— START OF The input —
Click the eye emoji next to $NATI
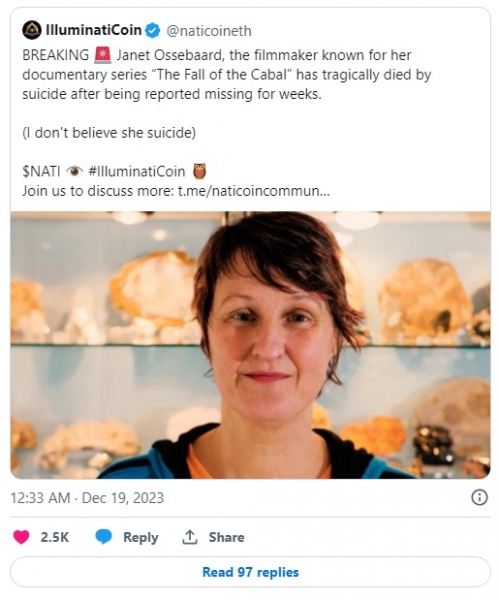 [74, 171]
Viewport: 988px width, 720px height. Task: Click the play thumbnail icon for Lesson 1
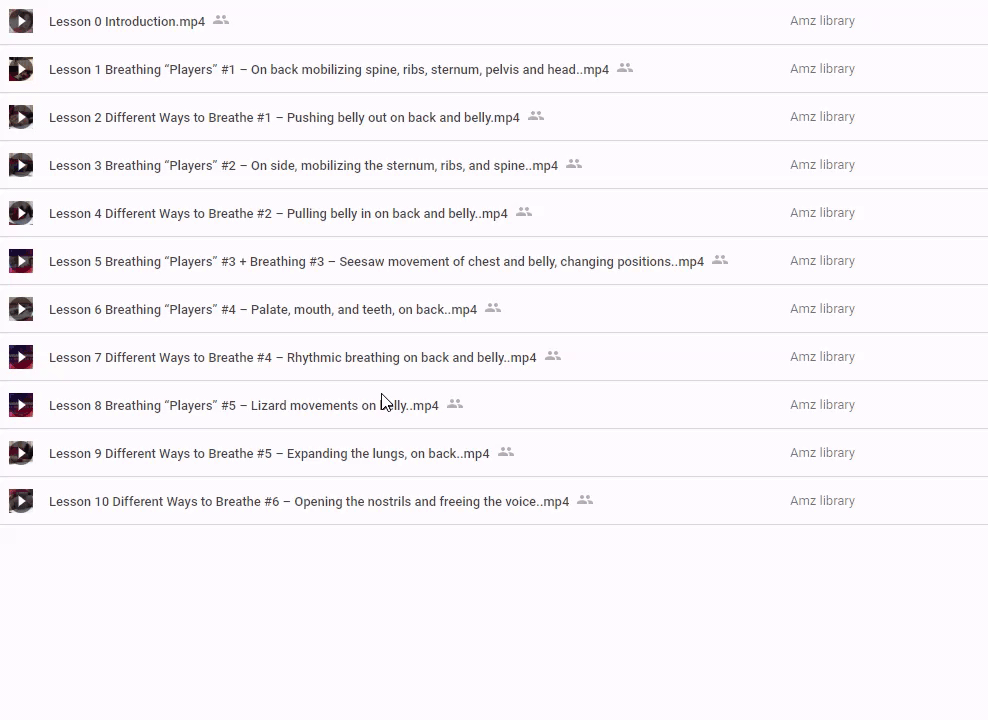coord(21,69)
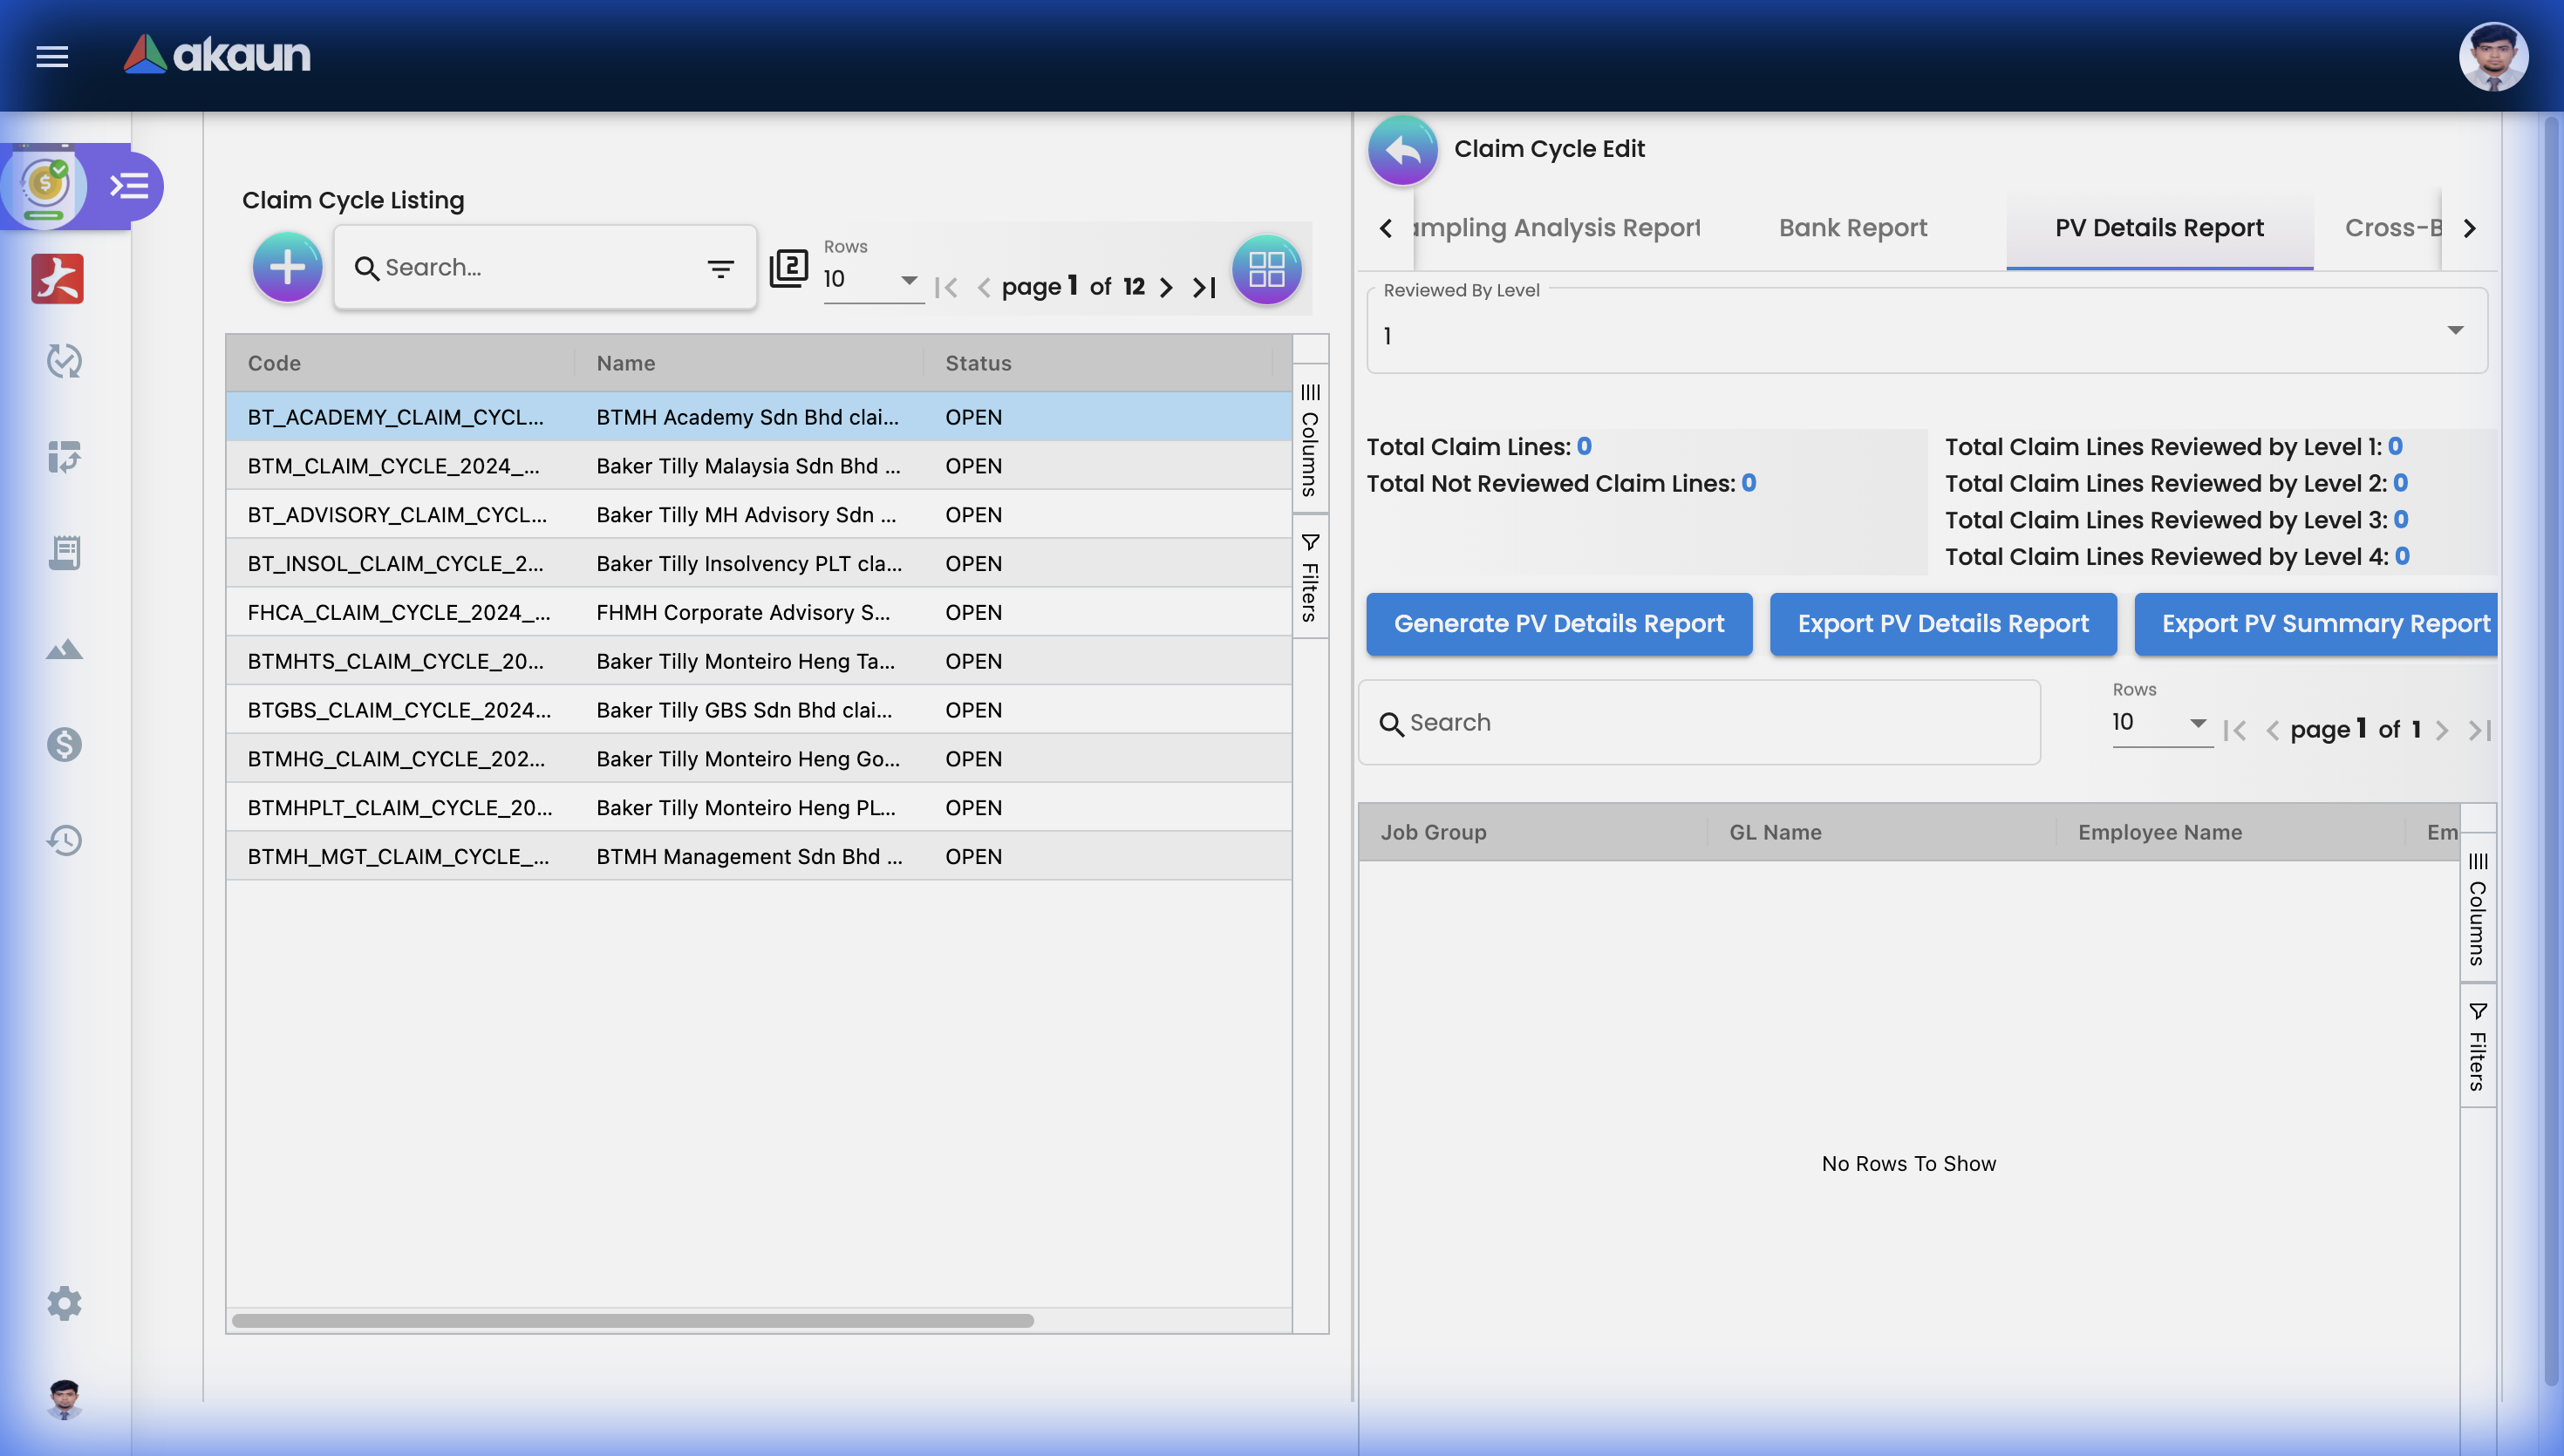Viewport: 2564px width, 1456px height.
Task: Click Generate PV Details Report button
Action: coord(1558,624)
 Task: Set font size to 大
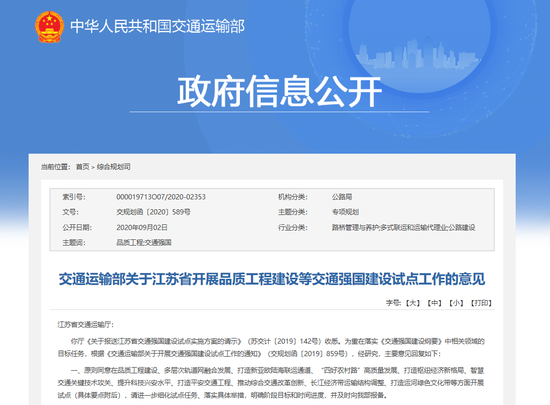[413, 303]
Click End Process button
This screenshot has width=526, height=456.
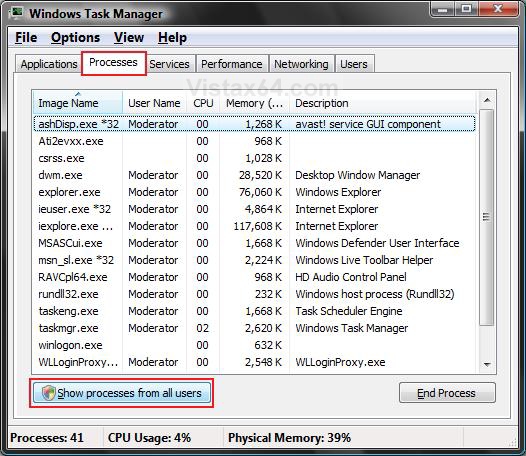447,393
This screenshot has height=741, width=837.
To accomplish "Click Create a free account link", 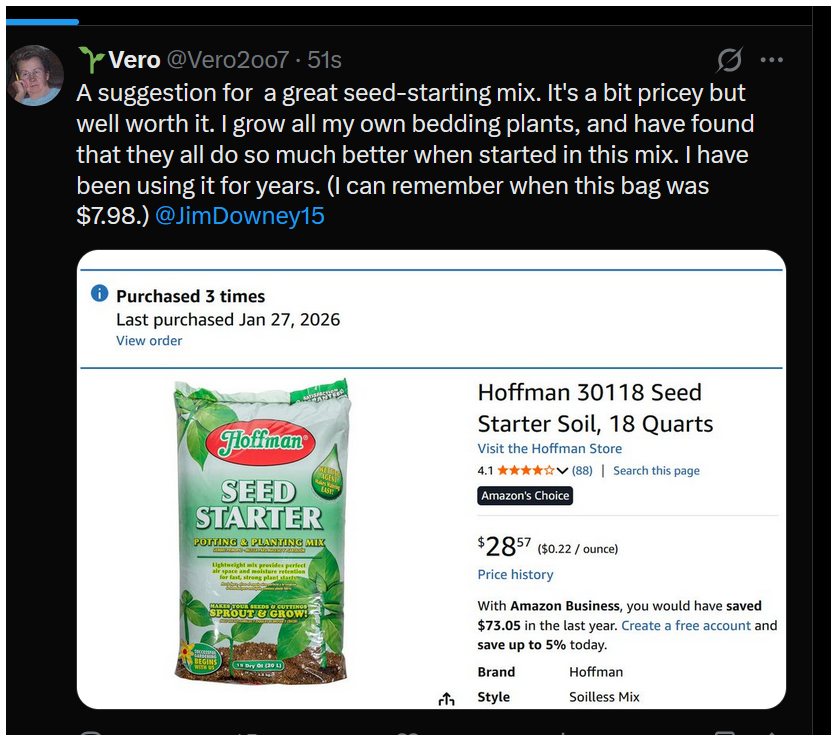I will point(685,626).

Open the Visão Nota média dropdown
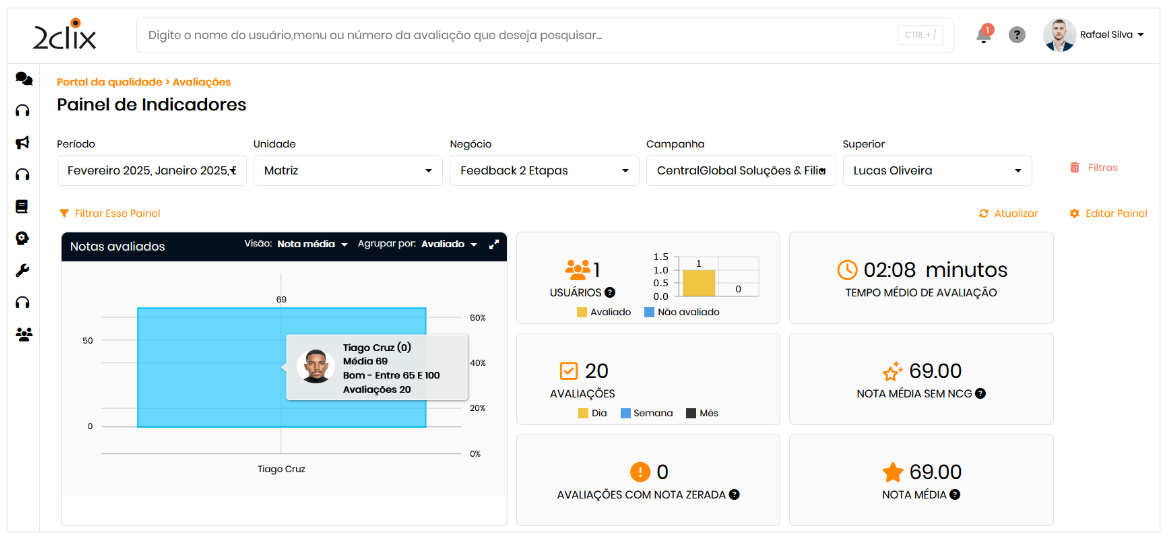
— END OF The input —
▶ **Problem**
Which lines in the records above contain the word "This"? Show each of them in full.

▶ **Response to the task**
This screenshot has width=526, height=456.
This screenshot has height=741, width=837.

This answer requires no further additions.